La agenda institucional de Juan Carlos I sufrió varias alteraciones fruto de estas intervenciones. El calendario, no obstante, marcaba algunas fechas en rojo; como la Pascua Militar, que inevitablemente se celebra el 6 de enero. En este acto, el jefe de Estado, como máximo representante de las Fuerzas Armadas, hace balance del último año ante las principales autoridades castrenses.
La Pascua Militar de 2014 no fue una más. El monarca se atropelló con su propia lengua. Encontró dificultades superlativas para leer su discurso y volvió a encender el debate sobre su estado de salud. Desde la Corona se trató de dar una imagen de fortaleza e impermeabilidad ante las críticas, pero las dudas podían más que esas certezas. ¿Estaba Juan Carlos I en plenas facultades para afrontar una agenda tan cargada de actividades?

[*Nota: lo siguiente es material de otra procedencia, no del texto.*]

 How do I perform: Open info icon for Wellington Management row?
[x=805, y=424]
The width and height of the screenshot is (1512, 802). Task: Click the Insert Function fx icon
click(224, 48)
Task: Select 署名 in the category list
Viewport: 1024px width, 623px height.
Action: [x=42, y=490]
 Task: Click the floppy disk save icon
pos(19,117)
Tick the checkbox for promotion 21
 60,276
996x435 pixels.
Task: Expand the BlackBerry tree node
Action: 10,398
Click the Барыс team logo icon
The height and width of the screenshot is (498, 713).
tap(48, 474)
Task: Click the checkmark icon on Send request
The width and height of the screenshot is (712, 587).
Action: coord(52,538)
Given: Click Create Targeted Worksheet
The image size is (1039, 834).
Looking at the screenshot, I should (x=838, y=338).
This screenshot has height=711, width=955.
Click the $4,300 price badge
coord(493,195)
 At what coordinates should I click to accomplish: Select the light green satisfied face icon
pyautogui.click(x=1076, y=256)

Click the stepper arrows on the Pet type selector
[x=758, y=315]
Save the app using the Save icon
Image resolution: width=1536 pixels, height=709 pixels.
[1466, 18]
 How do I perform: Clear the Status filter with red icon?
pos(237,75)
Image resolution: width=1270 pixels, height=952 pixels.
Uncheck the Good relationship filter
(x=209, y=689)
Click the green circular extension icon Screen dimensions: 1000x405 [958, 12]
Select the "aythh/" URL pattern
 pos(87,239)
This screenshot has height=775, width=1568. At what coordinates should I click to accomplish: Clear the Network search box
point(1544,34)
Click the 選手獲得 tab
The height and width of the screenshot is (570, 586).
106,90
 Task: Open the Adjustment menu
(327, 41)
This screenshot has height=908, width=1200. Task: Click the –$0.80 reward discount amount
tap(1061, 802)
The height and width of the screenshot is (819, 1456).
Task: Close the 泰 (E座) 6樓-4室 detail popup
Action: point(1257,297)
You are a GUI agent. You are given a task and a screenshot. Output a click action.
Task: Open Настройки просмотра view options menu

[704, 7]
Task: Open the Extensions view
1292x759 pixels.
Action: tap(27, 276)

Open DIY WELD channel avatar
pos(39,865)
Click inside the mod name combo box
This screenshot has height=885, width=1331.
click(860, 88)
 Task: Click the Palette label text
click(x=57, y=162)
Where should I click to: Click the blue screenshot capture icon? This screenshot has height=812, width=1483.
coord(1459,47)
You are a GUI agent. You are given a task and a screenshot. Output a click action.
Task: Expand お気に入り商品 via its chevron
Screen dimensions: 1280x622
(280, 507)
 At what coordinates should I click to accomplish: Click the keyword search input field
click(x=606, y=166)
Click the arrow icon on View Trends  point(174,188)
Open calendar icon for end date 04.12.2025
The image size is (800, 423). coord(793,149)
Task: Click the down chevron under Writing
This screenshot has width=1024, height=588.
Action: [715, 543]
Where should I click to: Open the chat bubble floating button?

El paso del tiempo terminó por dar respuesta a esa pregunta: aquella Pascua fue el último gran acto público en el que participó. El 2 de junio de 2014, la Casa Real hacía pública la abdicación. Su hijo asumiría la jefatura del Estado con el nombre de Felipe VI. El entonces Príncipe de Asturias encarnaba, tal y como afirmó Juan Carlos I, la “estabilidad” de la Corona: “Tiene la madurez, la preparación y el sentido de la responsabilidad necesarios para asumir con plenas garantías la Jefatura del Estado y abrir una nueva etapa de esperanza”. Y un guiño: “Contará para ello, estoy seguro, con el apoyo que siempre tendrá de la Princesa Letizia”.
Juan Carlos, hoy
Cinco años después de aquella fractura de cadera en Botsuana, las funciones institucionales de Juan Carlos I se han recortado considerablemente. En su agenda ya no están las reuniones con otros jefes de Estado, presidentes u otros altos cargos representativos; al menos, con la cadencia con la que las afrontaba cuando aún mantenía la corona.
Como emérito, se le ha podido ver en la toma de posesión de algunos mandatarios americanos, así como en los funerales celebrados en Cuba por Fidel Castro. También en algunos actos empresariales de envergadura, como la ampliación del canal de Panamá, acometida por la firma española Sacyr.
Felipe VI ha tomado las riendas de una monarquía que goza de buen estado de salud. Según el último macrosondeo de EL ESPAÑOL, el 71,9% de los ciudadanos aprueban la gestión del nuevo monarca.
La Corona ha vivido su particular revolución en el último lustro. Cinco años que han dejado, Botsuana mediante, un rey emérito. Sobre Juan Carlos I -y su vida privada- siguen escribiéndose nuevos episodios, aunque el estruendo de los elefantes y las cacerías ya han quedado en el pasado. Su última aparición pública, bastón en mano, tuvo lugar este 4 de abril, en la inauguración de una exposición -con el Guernica de Picasso como late motiv- en el museo Reina Sofía. A su lado, en una imagen de estabilidad institucional, la reina emérita, tratando de enterrar aquella noche de hace cinco años en la que al rey se le vino encima el elefante, después su relación con Corinna y, finalmente, la corona que ostentaba desde el 22 de noviembre de 1975.